This course is given in collaboration with NVIDIA Deep Learning Institute and AI Lab
Artificial Intelligence (AI), and Deep learning (DL) in particular, is transforming every industry.
With major breakthroughs in computer vision, natural language processing, speech recognition
and autonomous driving, deep learning has become the hottest topic in Artificial Intelligence.
We have reached a crucial moment where deep learning and high performance computing are
converging to deliver on promises made by big data. In this course, we will explore the
fundamentals of deep learning and discuss the current trend of this fast moving field, including
the latest on various DL software frameworks and HPC hardware/cloud platforms. Following the
success stories of applying deep learning to computer vision, natural language processing,
intelligent, and multiple data types, course participants will gain hands-on experience training
deep neural networks and using results to improve performance and capabilities. Upon
completion, attendees will be able to solve their own problems with deep learning. Participants
will also have the chance to receive an NVIDIA DLI certificate to recognize their subject matter
competency and support professional career growth.

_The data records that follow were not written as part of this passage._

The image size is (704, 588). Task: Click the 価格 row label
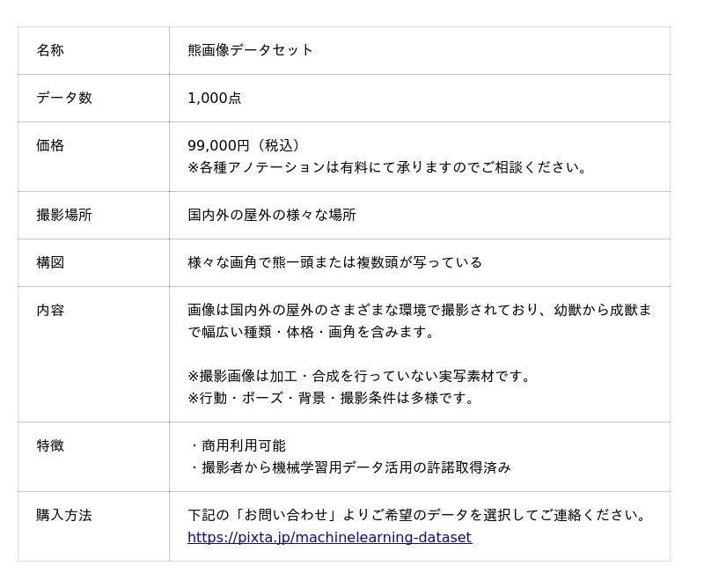point(50,145)
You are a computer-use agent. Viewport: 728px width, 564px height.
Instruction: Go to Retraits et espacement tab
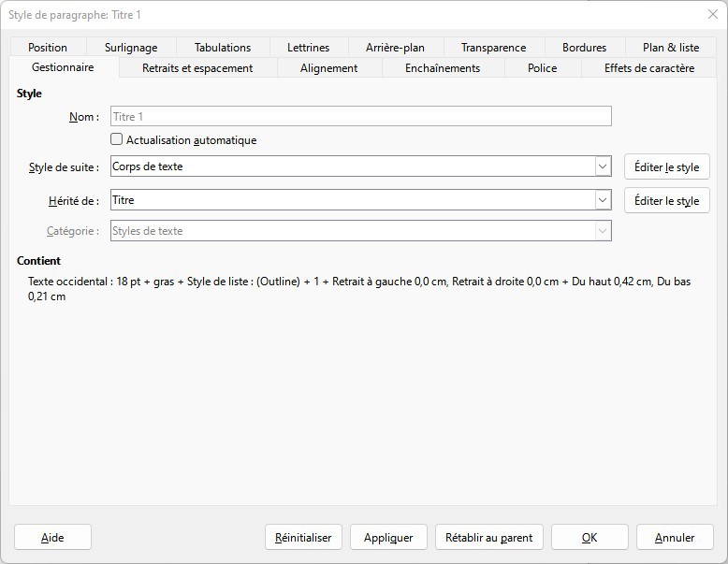(x=197, y=68)
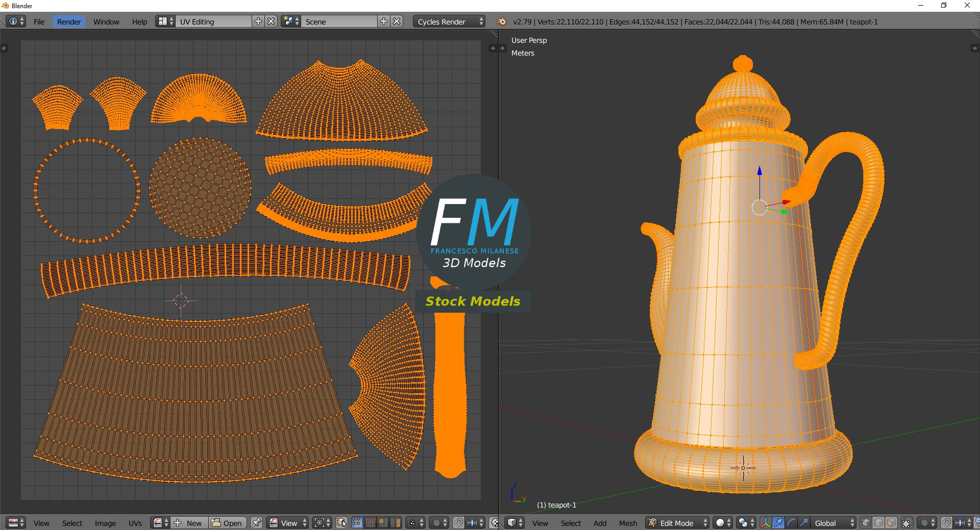Select the translate manipulator arrow icon

[778, 523]
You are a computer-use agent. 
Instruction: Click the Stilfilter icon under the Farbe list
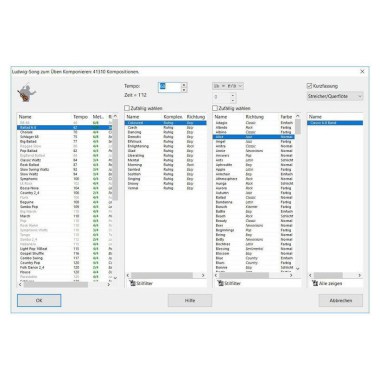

This course is designed to empower you to jumpstart AI and gain the needed hands-on skills
and expertise to leverage this technology in order to solve the world’s most challenging
problems. Learn to build deep learning applications for industries such as autonomous
vehicles, finance, game development, healthcare, robotics, and more.
Course Target Group
- Fresh Graduates entering the job market.

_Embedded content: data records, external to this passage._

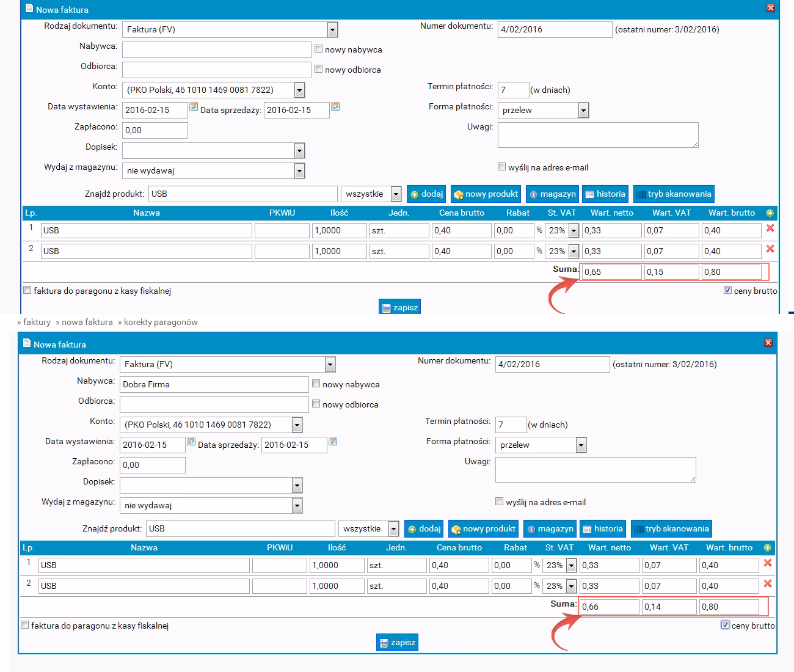Delete row 1 USB in the upper invoice
This screenshot has width=794, height=672.
(770, 228)
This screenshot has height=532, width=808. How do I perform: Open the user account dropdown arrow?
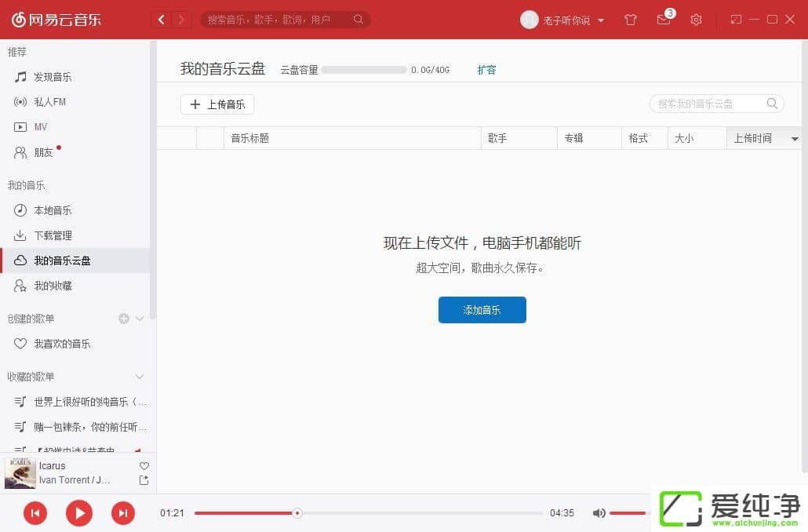[x=601, y=20]
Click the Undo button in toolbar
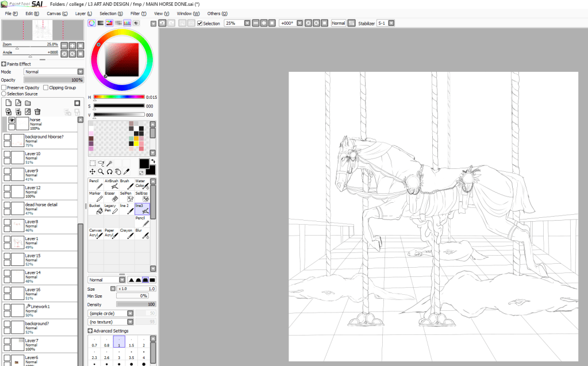 coord(163,23)
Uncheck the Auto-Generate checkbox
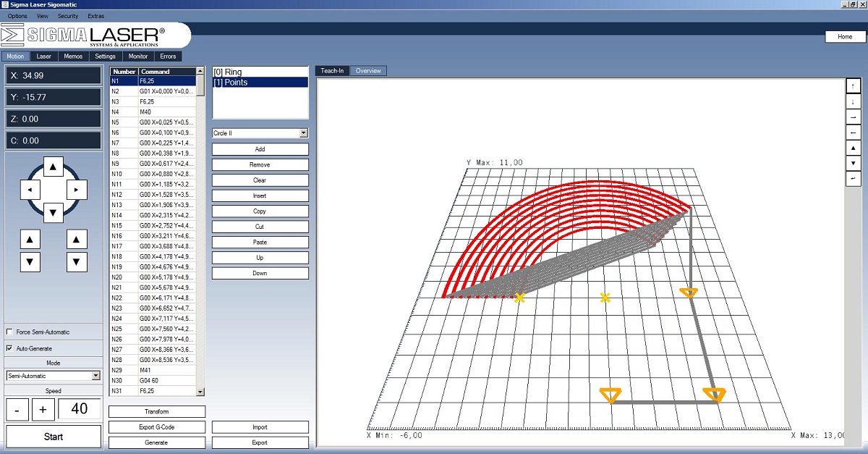Viewport: 868px width, 454px height. click(x=9, y=348)
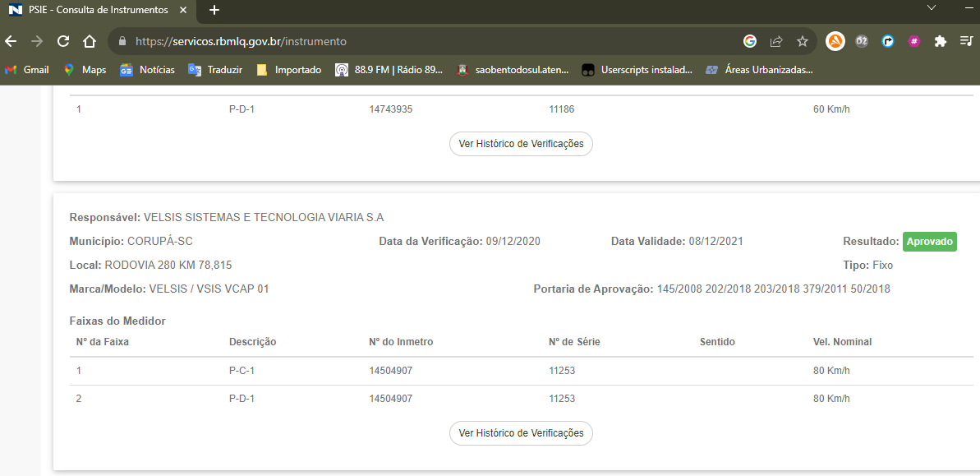Open the Extensions puzzle piece menu
980x476 pixels.
click(x=941, y=41)
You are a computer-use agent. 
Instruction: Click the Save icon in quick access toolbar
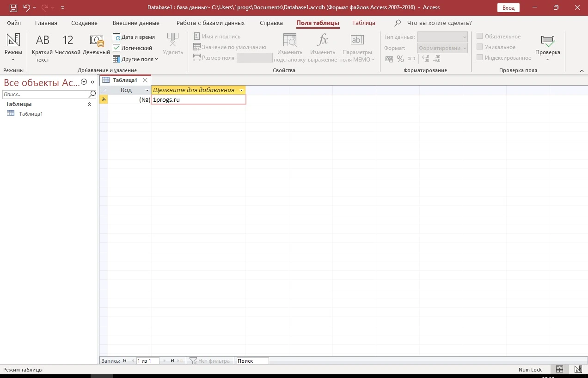click(13, 7)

- Developers who aim to learn today’s most sought after skill
- Software Engineers who seek to advance their careers with the state-of the art AI
- Data Scientists and researchers who want to solve challenging problems with AI
- Technology leaders who want to stay ahead of the competition by empowering their
companies with AI
- IT consultants
- Digital Transformation Specialists
|Module 1 Fundamentals of Deep Learning||This module will teach you the fundamentals of deep learning through theory and direct, hands-on experience. It will prepare you to take on your own deep learning project using a modern Python framework and help you identify what type of model architecture and deep learning approach you should use. You will learn the fundamental mechanisms of deep learning training and the key types of data and model architectures. You will also learn how to use data augmentation methods to improve your datasets and how to apply transfer learning to achieve efficient results. Finally, you will learn how to combine different types of models to achieve a complex goal and how to build real applications by combining deep learning with traditional programming.|
|Module 2 Natural Language Processing with Transformer-Based Models||In this module, you will first learn how text embedding has rapidly evolved in NLP tasks such as Word2Vec, recurrent neural network (RNN)-based embedding, and Transformers. Then you’ll learn how to use natural language processing (NLP) Transformer-based models for text- classification tasks, such as identifying specific types of articles within a large library of articles or abstracts. You’ll also learn how to leverage Transformer-based models for named-entity recognition (NER) tasks and how to analyze various model features, constraints, and characteristics to determine which is best suited for a particular use case based on metrics, domain specificity, and available resources. Finally, you will get practical experience in how to manage inference challenges to deploy refined models for live applications.|
Course Instructional Methodology
This course is designed to provide participants with a hands-on online AI training. Students will
have access to the fully-configured NVIDIA platform equipped with GPUs in the cloud
throughout the course. A combination of presentations, discussions, and hands-on labs will be
used in each session to engage the students in an exciting learning experience.
Every module of the course will be terminated by an online assessment where students will
demonstrate their competencies in the subject matter learned. Guidance and feedback from
the instructor will be provided on each exercise, discussion, and assessment in a way to
enable participants to identify their weaknesses and capitalize on their weak points.
Course Instructor: Dr. Manal Jalloul
Dr. Manal Jalloul is an Artificial Intelligence expert, keynote speaker, and entrepreneur. She is NVIDIA Deep Learning Institute's certified instructor and University ambassador striving to democratize AI education in the MENA region. She is also the co-founder and Chief Executive Officer of AI-Lab. AI Lab is an Artificial Intelligence consultancy and training company that provides specialized hands-on trainings and consulting services in the fields of Artificial Intelligence, Accelerated Computing, and Data Analytics to the industry. AI Lab is the certified delivery partner of NVIDIA DLI in EMEA. Through AI Lab, Dr. Jalloul strives to drive the adoption of AI among the startup ecosystem. Dr. Jalloul is a member of the advisory board of the International Group of Artificial Intelligence (IGOAI) serving as Lebanon's country advisor. She is also an executive member of the Global AI Ethics Institute expert team which aims to build a strong and fair global governance system for AI. Dr. Jalloul was named among NVIDIA's Top Distinguished Instructors for 2021. She is the recipient of ERSA/NVIDIA award for Best Young Enterpreneur in 2013 and Jammal Abdul Nasser Award for Academic Excellence in 2007. Dr. Jalloul is a public keynote speaker. She delivered keynote speeches, talks, and panel discussions about AI at international meetups and conferences.